Effet du cola et de l’eau gazéifiée sur l’impaction de l’estomac chez le cheval : étude in vitro - La Semaine Vétérinaire n° 1986 du 21/04/2023
La Semaine Vétérinaire n° 1986 du 21/04/2023

Pathologie digestive

FORMATION MIXTE

Auteur(s) : ANNE COUROUCÉ

Dr Rose Tallon, vétérinaire équin au Royaume-Uni, European veterinary specialist in equine internal medicine

Article rédigé d’après la communication présentée au congrès de l’European College of Equine Internal Medicine (Eceim) à Rome en octobre 2022.

L’impaction gastrique chez le cheval est caractérisée par une distension due à l’accumulation d’ingesta déshydratés dans l’estomac. Les causes suggérées d’impaction gastrique comprennent une maladie du foie (toxicité de Senecio jacobaea), l’ingestion d’aliments qui gonflent ou forment une masse dans l’estomac (par exemple, des graines de kaki), une maladie dentaire, un approvisionnement en eau insuffisant, une motilité ou sécrétion gastrique anormale, une occlusion intestinale. Les signes cliniques ne sont pas spécifiques et vont de l’anorexie à la douleur abdominale sévère.

Diagnostic

Cette affection est diagnostiquée par échographie abdominale à gauche en évaluant le nombre d’espaces intercostaux (EIC) sur lesquels il est possible de visualiser l’estomac (voir photo). En décalant la sonde en avant et en arrière sur plusieurs EIC, on peut évaluer le degré de distension de l’estomac en comptant leur nombre. L’échogénicité permet également de se faire une idée sur le contenu de l’estomac (liquide et/ou solide). L’échographie est un excellent moyen de visualiser la taille de l’estomac pour estimer si elle est augmentée ou non. Ce dernier est normalement visualisable sur trois ou quatre EIC. Dans le cas où la taille est augmentée, cela peut signifier qu’il y a présence de reflux ou qu’il existe une impaction de l’estomac.

Traitement

Le traitement des impactions gastriques chez le cheval implique une fluidothérapie entérale pour ramollir le contenu gastrique déshydraté. Il faut parfois laisser de l’eau en place quelques heures pour pouvoir récupérer le contenu alimentaire très compact. L’utilisation d’une boisson gazeuse, un cola, a été décrite chez les chevaux pour faciliter cela, et il a été rapporté qu’elle entraînait une résolution plus rapide des impactions gastriques. Le but de cette étude était de comparer l’effet du cola gazéifié (CG), du cola non gazéifié (CGN), de l’eau gazéifiée (EG) et de l’eau du robinet isotonique sur le contenu de l’impact gastrique dans un modèle in vitro.
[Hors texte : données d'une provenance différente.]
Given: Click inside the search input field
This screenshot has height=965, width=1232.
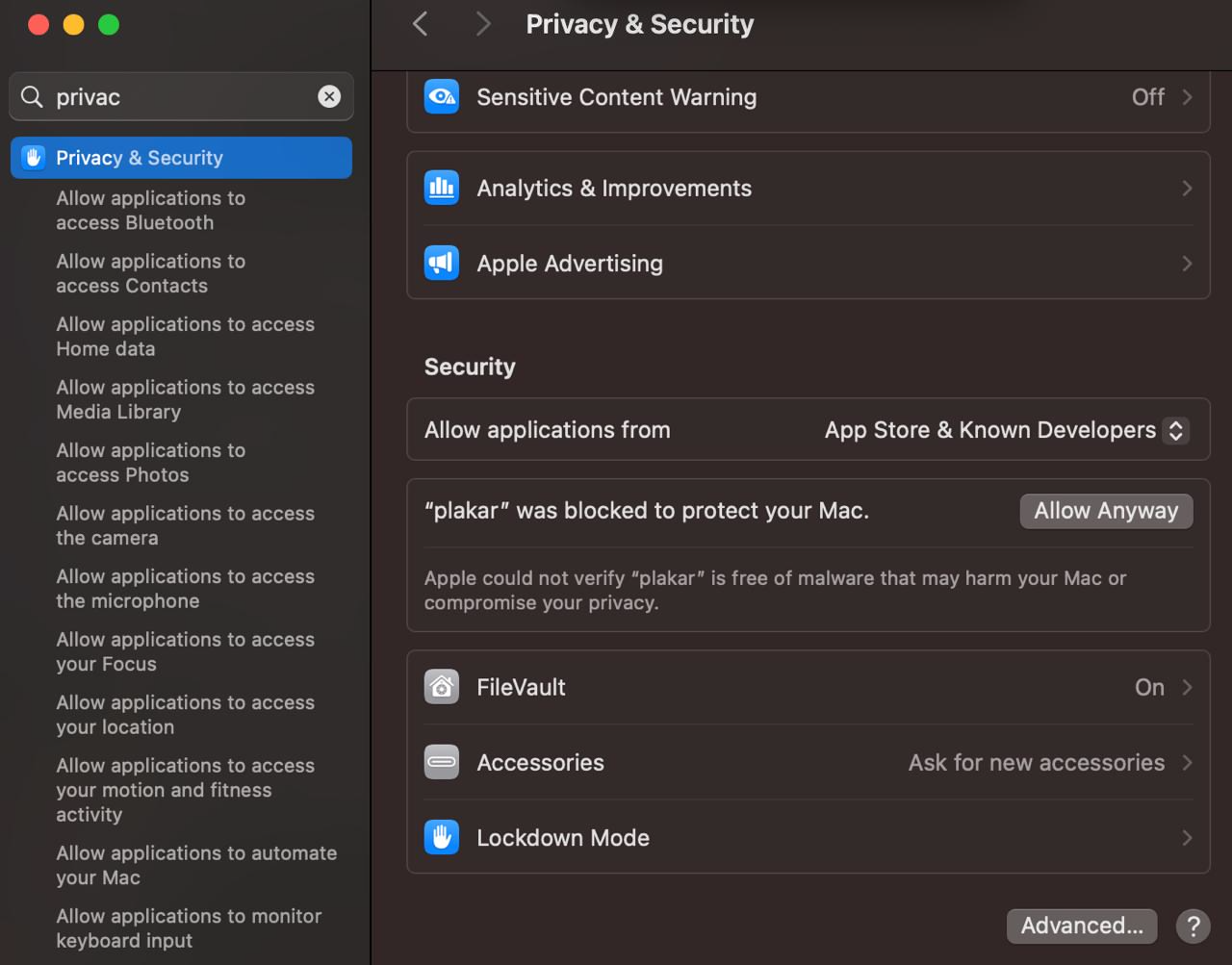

Le contenu d’une impaction gastrique a été obtenu lors de l’autopsie. Un trou de 4,4 cm de diamètre a été découpé dans quatre récipients en plastique. Six kilogrammes de contenu gastrique ont été déposés dans chaque récipient et comprimés pour reproduire une impaction. Quatre litres de chaque solution ont été ajoutés toutes les heures pendant quatre heures. Le volume de fluide qui s’écoulait à travers les récipients était mesuré à chaque heure. L’absorption de liquide a été enregistrée pendant et à la fin de la période d’étude (qui a duré dix-huit heures [T18]). Les volumes de drainage ont été comparés et l’absorption a été comparée.

Résultats de l’étude

L’eau du robinet avait significativement moins de drainage 470 ml ± 199 ml par rapport à l’EG 3 262 ml ± 422 ml, au CG 2 249 ml ± 376 ml et au CGN 2 503 ml ± 1 082 ml. Les ingesta ne se sont vidangés des récipients dans aucun groupe. L’EG et les deux groupes de cola avaient une absorption complète des liquides à tous les moments, tandis que l’eau du robinet avait une absorption complète à T18 uniquement (p = < 0,01). Le contenu de l’eau du robinet occupait un volume plus petit à T18 (6 059 cm3) que les groupes CGN (6 754 cm3), EG (7 247 cm3) et CG (7 865 cm3).

Pertinence clinique

En conclusion, le cola gazéifié ou non et l’eau gazéifiée avaient une meilleure absorption et pénétration du contenu de l’impact gastrique que l’eau du robinet dans un modèle in vitro. Ainsi, l’eau gazéifiée peut représenter une alternative au cola dans le traitement des impactions gastriques chez le cheval.